- **What you are asked to do**
Copy out each line below exactly as written.

- **Supplied data**
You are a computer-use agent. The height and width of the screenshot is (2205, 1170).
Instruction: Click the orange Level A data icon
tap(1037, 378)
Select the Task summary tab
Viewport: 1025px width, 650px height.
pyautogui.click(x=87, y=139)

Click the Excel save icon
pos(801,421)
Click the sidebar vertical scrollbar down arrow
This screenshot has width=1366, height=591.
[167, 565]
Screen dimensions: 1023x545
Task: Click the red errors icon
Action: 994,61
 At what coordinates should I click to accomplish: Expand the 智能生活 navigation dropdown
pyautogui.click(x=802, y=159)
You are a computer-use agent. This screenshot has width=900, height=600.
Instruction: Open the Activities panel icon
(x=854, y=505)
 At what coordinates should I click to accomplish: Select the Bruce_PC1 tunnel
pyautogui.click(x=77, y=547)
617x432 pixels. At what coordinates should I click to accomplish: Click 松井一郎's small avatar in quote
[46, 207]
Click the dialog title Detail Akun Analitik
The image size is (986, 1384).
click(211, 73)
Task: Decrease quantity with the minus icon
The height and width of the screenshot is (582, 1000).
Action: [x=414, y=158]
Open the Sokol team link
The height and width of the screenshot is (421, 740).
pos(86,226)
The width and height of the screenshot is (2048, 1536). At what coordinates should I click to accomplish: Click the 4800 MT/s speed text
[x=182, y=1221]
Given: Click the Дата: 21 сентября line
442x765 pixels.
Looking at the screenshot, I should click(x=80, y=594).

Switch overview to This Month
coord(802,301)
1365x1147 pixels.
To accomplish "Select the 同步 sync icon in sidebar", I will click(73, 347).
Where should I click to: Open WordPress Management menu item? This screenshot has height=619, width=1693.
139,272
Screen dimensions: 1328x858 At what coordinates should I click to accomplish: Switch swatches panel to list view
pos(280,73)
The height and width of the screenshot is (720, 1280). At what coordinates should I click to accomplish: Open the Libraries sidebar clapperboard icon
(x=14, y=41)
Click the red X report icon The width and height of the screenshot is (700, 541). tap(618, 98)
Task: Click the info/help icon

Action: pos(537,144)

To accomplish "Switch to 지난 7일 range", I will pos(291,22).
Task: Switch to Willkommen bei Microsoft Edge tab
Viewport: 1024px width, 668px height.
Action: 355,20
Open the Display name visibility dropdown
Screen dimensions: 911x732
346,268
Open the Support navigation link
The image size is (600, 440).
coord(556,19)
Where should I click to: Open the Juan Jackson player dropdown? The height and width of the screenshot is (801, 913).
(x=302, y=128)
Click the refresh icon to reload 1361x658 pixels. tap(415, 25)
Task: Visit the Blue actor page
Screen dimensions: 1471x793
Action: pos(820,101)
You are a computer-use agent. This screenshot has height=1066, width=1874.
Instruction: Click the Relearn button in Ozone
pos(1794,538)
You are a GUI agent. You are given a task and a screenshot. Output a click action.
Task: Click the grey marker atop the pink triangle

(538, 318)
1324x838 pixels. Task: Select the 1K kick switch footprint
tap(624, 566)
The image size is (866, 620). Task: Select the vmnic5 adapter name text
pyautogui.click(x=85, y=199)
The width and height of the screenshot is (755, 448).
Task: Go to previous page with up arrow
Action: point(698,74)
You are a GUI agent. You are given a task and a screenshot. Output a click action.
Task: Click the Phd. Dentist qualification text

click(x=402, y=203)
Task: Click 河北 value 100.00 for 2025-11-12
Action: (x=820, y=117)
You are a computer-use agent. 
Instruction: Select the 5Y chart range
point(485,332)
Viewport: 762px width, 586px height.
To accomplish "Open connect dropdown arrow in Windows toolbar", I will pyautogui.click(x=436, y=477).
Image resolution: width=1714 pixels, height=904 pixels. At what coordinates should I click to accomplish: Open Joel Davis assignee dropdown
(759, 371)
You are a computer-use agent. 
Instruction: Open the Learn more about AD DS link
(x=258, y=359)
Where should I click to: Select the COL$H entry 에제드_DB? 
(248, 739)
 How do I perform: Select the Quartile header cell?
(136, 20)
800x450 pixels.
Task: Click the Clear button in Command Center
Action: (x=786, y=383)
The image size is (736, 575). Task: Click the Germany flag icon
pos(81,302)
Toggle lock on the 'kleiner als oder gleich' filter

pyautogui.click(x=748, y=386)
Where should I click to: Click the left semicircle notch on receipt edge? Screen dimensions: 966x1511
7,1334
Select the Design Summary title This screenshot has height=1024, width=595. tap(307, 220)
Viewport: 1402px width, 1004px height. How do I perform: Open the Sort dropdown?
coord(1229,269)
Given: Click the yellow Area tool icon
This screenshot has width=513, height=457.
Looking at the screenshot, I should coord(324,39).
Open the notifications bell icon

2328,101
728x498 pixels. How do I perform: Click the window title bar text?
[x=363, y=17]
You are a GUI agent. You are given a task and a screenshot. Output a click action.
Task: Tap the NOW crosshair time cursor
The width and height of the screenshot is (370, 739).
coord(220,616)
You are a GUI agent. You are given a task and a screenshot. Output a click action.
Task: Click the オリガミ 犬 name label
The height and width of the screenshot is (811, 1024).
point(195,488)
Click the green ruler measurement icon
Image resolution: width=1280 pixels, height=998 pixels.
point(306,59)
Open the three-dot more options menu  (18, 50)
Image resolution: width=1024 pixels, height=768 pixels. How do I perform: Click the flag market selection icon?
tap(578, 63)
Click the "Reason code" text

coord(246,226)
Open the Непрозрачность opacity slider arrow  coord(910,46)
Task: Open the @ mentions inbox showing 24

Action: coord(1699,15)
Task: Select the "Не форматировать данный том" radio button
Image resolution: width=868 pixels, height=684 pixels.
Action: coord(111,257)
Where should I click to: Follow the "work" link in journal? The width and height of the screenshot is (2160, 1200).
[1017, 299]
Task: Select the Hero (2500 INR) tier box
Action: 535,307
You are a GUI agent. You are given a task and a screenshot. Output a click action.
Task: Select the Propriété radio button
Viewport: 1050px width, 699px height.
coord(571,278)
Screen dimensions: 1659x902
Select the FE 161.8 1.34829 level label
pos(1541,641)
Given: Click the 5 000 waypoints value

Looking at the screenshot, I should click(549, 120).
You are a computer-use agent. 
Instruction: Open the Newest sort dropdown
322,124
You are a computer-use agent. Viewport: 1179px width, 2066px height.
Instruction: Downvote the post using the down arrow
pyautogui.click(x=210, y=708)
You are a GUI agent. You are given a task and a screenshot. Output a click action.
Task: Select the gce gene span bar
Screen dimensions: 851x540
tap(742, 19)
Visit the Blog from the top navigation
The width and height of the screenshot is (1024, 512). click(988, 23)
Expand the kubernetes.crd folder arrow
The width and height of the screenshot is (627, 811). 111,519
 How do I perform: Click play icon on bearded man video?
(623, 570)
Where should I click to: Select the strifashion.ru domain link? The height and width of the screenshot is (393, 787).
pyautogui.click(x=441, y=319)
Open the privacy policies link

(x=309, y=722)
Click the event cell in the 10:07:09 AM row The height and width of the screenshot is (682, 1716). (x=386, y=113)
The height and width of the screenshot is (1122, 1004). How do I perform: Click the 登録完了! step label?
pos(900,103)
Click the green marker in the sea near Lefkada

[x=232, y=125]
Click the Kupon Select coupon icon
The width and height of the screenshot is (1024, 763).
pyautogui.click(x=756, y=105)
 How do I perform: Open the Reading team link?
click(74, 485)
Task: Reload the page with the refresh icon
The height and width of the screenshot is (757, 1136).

- **Finished exercise**
You are a computer-use agent. The height and width of the screenshot is (2205, 1170).
Instruction: Click the orange Level A data icon
tap(1037, 378)
Select the Task summary tab
Viewport: 1025px width, 650px height.
pyautogui.click(x=87, y=139)

Click the Excel save icon
pos(801,421)
Click the sidebar vertical scrollbar down arrow
This screenshot has width=1366, height=591.
[167, 565]
Screen dimensions: 1023x545
Task: Click the red errors icon
Action: 994,61
 At what coordinates should I click to accomplish: Expand the 智能生活 navigation dropdown
pyautogui.click(x=802, y=159)
You are a computer-use agent. This screenshot has width=900, height=600.
Instruction: Open the Activities panel icon
(x=854, y=505)
 At what coordinates should I click to accomplish: Select the Bruce_PC1 tunnel
pyautogui.click(x=77, y=547)
617x432 pixels. At what coordinates should I click to accomplish: Click 松井一郎's small avatar in quote
[46, 207]
Click the dialog title Detail Akun Analitik
The image size is (986, 1384).
click(211, 73)
Task: Decrease quantity with the minus icon
The height and width of the screenshot is (582, 1000).
Action: [x=414, y=158]
Open the Sokol team link
The height and width of the screenshot is (421, 740).
pos(86,226)
The width and height of the screenshot is (2048, 1536). At what coordinates should I click to accomplish: Click the 4800 MT/s speed text
[x=182, y=1221]
Given: Click the Дата: 21 сентября line
442x765 pixels.
Looking at the screenshot, I should click(x=80, y=594).

Switch overview to This Month
coord(802,301)
1365x1147 pixels.
To accomplish "Select the 同步 sync icon in sidebar", I will click(73, 347).
Where should I click to: Open WordPress Management menu item? This screenshot has height=619, width=1693.
139,272
Screen dimensions: 1328x858 At what coordinates should I click to accomplish: Switch swatches panel to list view
pos(280,73)
The height and width of the screenshot is (720, 1280). At what coordinates should I click to accomplish: Open the Libraries sidebar clapperboard icon
(x=14, y=41)
Click the red X report icon The width and height of the screenshot is (700, 541). tap(618, 98)
Task: Click the info/help icon

Action: pos(537,144)

To accomplish "Switch to 지난 7일 range", I will pos(291,22).
Task: Switch to Willkommen bei Microsoft Edge tab
Viewport: 1024px width, 668px height.
Action: 355,20
Open the Display name visibility dropdown
Screen dimensions: 911x732
346,268
Open the Support navigation link
The image size is (600, 440).
coord(556,19)
Where should I click to: Open the Juan Jackson player dropdown? The height and width of the screenshot is (801, 913).
(x=302, y=128)
Click the refresh icon to reload 1361x658 pixels. tap(415, 25)
Task: Visit the Blue actor page
Screen dimensions: 1471x793
Action: pos(820,101)
You are a computer-use agent. This screenshot has height=1066, width=1874.
Instruction: Click the Relearn button in Ozone
pos(1794,538)
You are a GUI agent. You are given a task and a screenshot. Output a click action.
Task: Click the grey marker atop the pink triangle

(538, 318)
1324x838 pixels. Task: Select the 1K kick switch footprint
tap(624, 566)
The image size is (866, 620). Task: Select the vmnic5 adapter name text
pyautogui.click(x=85, y=199)
The width and height of the screenshot is (755, 448).
Task: Go to previous page with up arrow
Action: point(698,74)
You are a GUI agent. You are given a task and a screenshot. Output a click action.
Task: Click the Phd. Dentist qualification text

click(x=402, y=203)
Task: Click 河北 value 100.00 for 2025-11-12
Action: (x=820, y=117)
You are a computer-use agent. 
Instruction: Select the 5Y chart range
point(485,332)
Viewport: 762px width, 586px height.
To accomplish "Open connect dropdown arrow in Windows toolbar", I will pyautogui.click(x=436, y=477).
Image resolution: width=1714 pixels, height=904 pixels. At what coordinates should I click to accomplish: Open Joel Davis assignee dropdown
(759, 371)
You are a computer-use agent. 
Instruction: Open the Learn more about AD DS link
(x=258, y=359)
Where should I click to: Select the COL$H entry 에제드_DB? 
(248, 739)
 How do I perform: Select the Quartile header cell?
(136, 20)
800x450 pixels.
Task: Click the Clear button in Command Center
Action: (x=786, y=383)
The image size is (736, 575). Task: Click the Germany flag icon
pos(81,302)
Toggle lock on the 'kleiner als oder gleich' filter

pyautogui.click(x=748, y=386)
Where should I click to: Click the left semicircle notch on receipt edge? Screen dimensions: 966x1511
7,1334
Select the Design Summary title This screenshot has height=1024, width=595. tap(307, 220)
Viewport: 1402px width, 1004px height. How do I perform: Open the Sort dropdown?
coord(1229,269)
Given: Click the yellow Area tool icon
This screenshot has width=513, height=457.
Looking at the screenshot, I should coord(324,39).
Open the notifications bell icon

2328,101
728x498 pixels. How do I perform: Click the window title bar text?
[x=363, y=17]
You are a GUI agent. You are given a task and a screenshot. Output a click action.
Task: Tap the NOW crosshair time cursor
The width and height of the screenshot is (370, 739).
coord(220,616)
You are a GUI agent. You are given a task and a screenshot. Output a click action.
Task: Click the オリガミ 犬 name label
The height and width of the screenshot is (811, 1024).
point(195,488)
Click the green ruler measurement icon
Image resolution: width=1280 pixels, height=998 pixels.
point(306,59)
Open the three-dot more options menu  (18, 50)
Image resolution: width=1024 pixels, height=768 pixels. How do I perform: Click the flag market selection icon?
tap(578, 63)
Click the "Reason code" text

coord(246,226)
Open the Непрозрачность opacity slider arrow  coord(910,46)
Task: Open the @ mentions inbox showing 24

Action: coord(1699,15)
Task: Select the "Не форматировать данный том" radio button
Image resolution: width=868 pixels, height=684 pixels.
Action: coord(111,257)
Where should I click to: Follow the "work" link in journal? The width and height of the screenshot is (2160, 1200).
[1017, 299]
Task: Select the Hero (2500 INR) tier box
Action: 535,307
You are a GUI agent. You are given a task and a screenshot. Output a click action.
Task: Select the Propriété radio button
Viewport: 1050px width, 699px height.
coord(571,278)
Screen dimensions: 1659x902
Select the FE 161.8 1.34829 level label
pos(1541,641)
Given: Click the 5 000 waypoints value

Looking at the screenshot, I should click(549, 120).
You are a computer-use agent. 
Instruction: Open the Newest sort dropdown
322,124
You are a computer-use agent. Viewport: 1179px width, 2066px height.
Instruction: Downvote the post using the down arrow
pyautogui.click(x=210, y=708)
You are a GUI agent. You are given a task and a screenshot. Output a click action.
Task: Select the gce gene span bar
Screen dimensions: 851x540
tap(742, 19)
Visit the Blog from the top navigation
The width and height of the screenshot is (1024, 512). click(988, 23)
Expand the kubernetes.crd folder arrow
The width and height of the screenshot is (627, 811). 111,519
 How do I perform: Click play icon on bearded man video?
(623, 570)
Where should I click to: Select the strifashion.ru domain link? The height and width of the screenshot is (393, 787).
pyautogui.click(x=441, y=319)
Open the privacy policies link

(x=309, y=722)
Click the event cell in the 10:07:09 AM row The height and width of the screenshot is (682, 1716). (x=386, y=113)
The height and width of the screenshot is (1122, 1004). How do I perform: Click the 登録完了! step label?
pos(900,103)
Click the green marker in the sea near Lefkada

[x=232, y=125]
Click the Kupon Select coupon icon
The width and height of the screenshot is (1024, 763).
pyautogui.click(x=756, y=105)
 How do I perform: Open the Reading team link?
click(74, 485)
Task: Reload the page with the refresh icon
The height and width of the screenshot is (757, 1136).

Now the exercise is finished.